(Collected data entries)
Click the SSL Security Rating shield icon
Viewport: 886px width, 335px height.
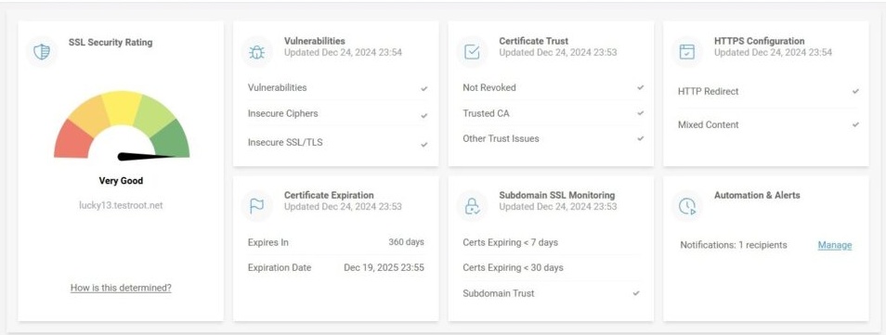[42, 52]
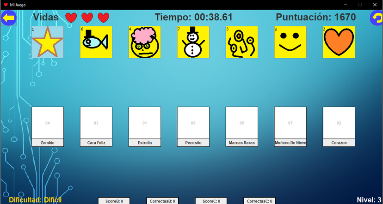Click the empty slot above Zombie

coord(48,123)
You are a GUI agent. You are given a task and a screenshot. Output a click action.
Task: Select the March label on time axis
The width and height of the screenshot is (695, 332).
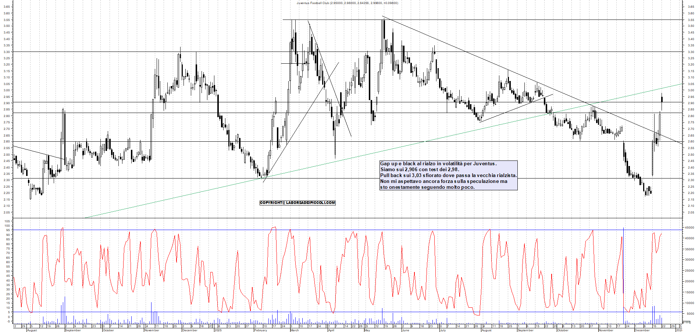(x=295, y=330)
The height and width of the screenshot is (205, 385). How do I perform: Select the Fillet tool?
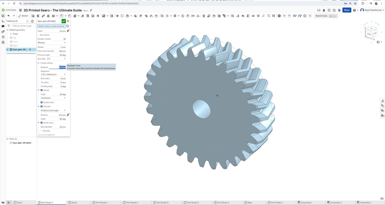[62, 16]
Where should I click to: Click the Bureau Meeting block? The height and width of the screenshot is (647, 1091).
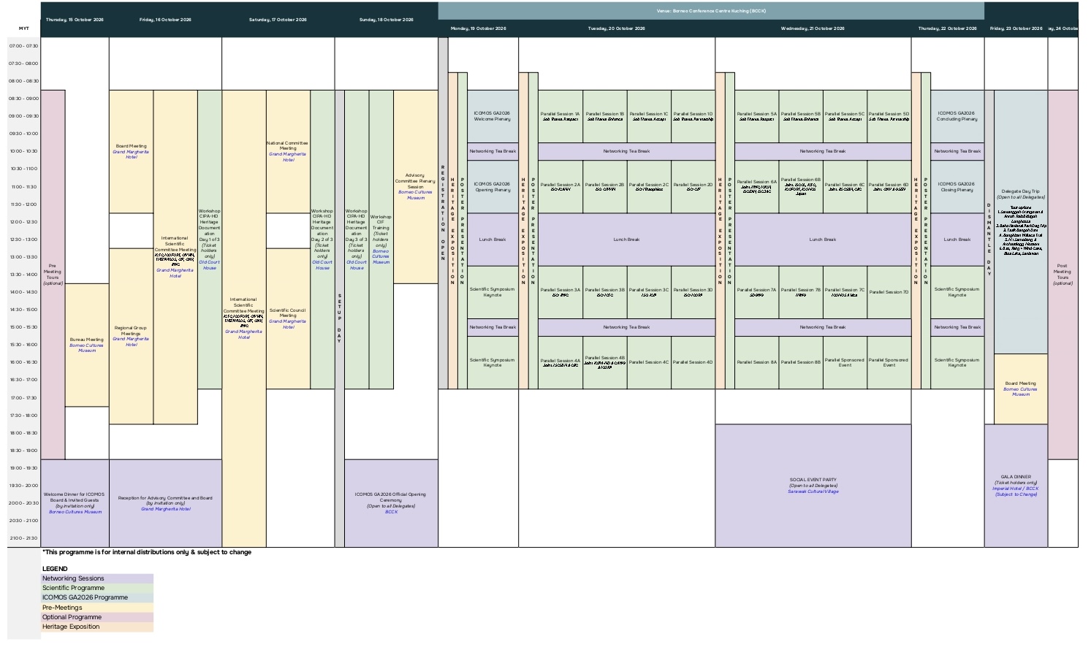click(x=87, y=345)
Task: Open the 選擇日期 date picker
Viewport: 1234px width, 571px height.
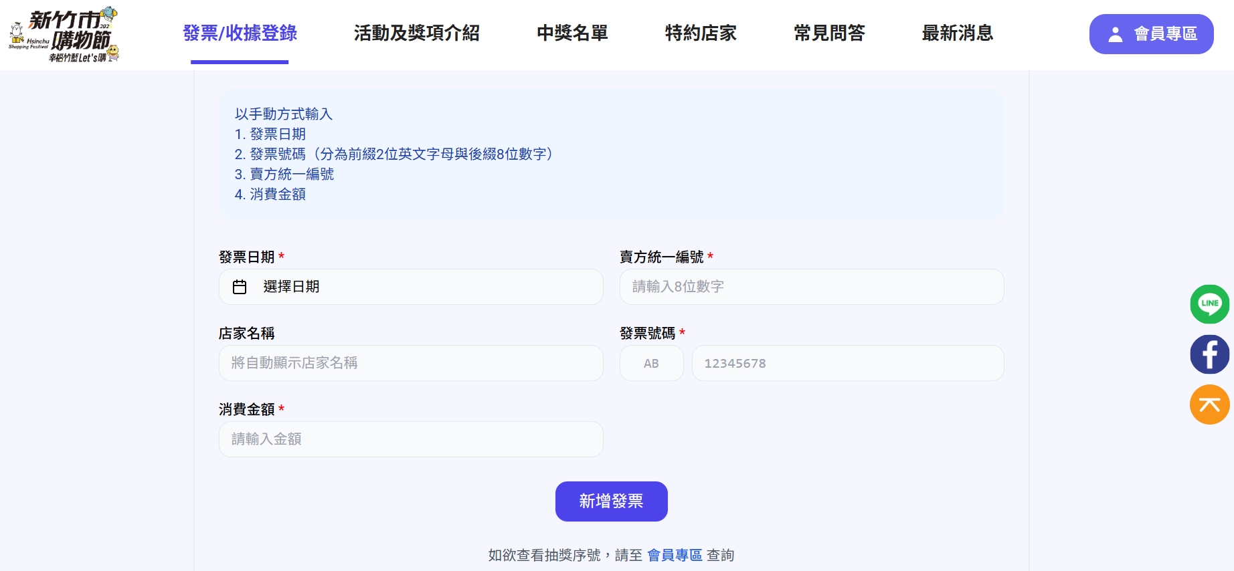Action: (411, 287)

Your assignment >> Reproduce exactly and only the lines from the line that contains "The height and width of the screenshot is (205, 385)." to the end of the data above, both ends included. No pictures go in the copy.

Response to this exercise >>
The height and width of the screenshot is (205, 385). How do I perform: Select the Fillet tool?
[62, 16]
Where should I click to: Click the Bureau Meeting block? The height and width of the screenshot is (647, 1091).
click(x=87, y=345)
Task: Open the 選擇日期 date picker
Viewport: 1234px width, 571px height.
Action: (411, 287)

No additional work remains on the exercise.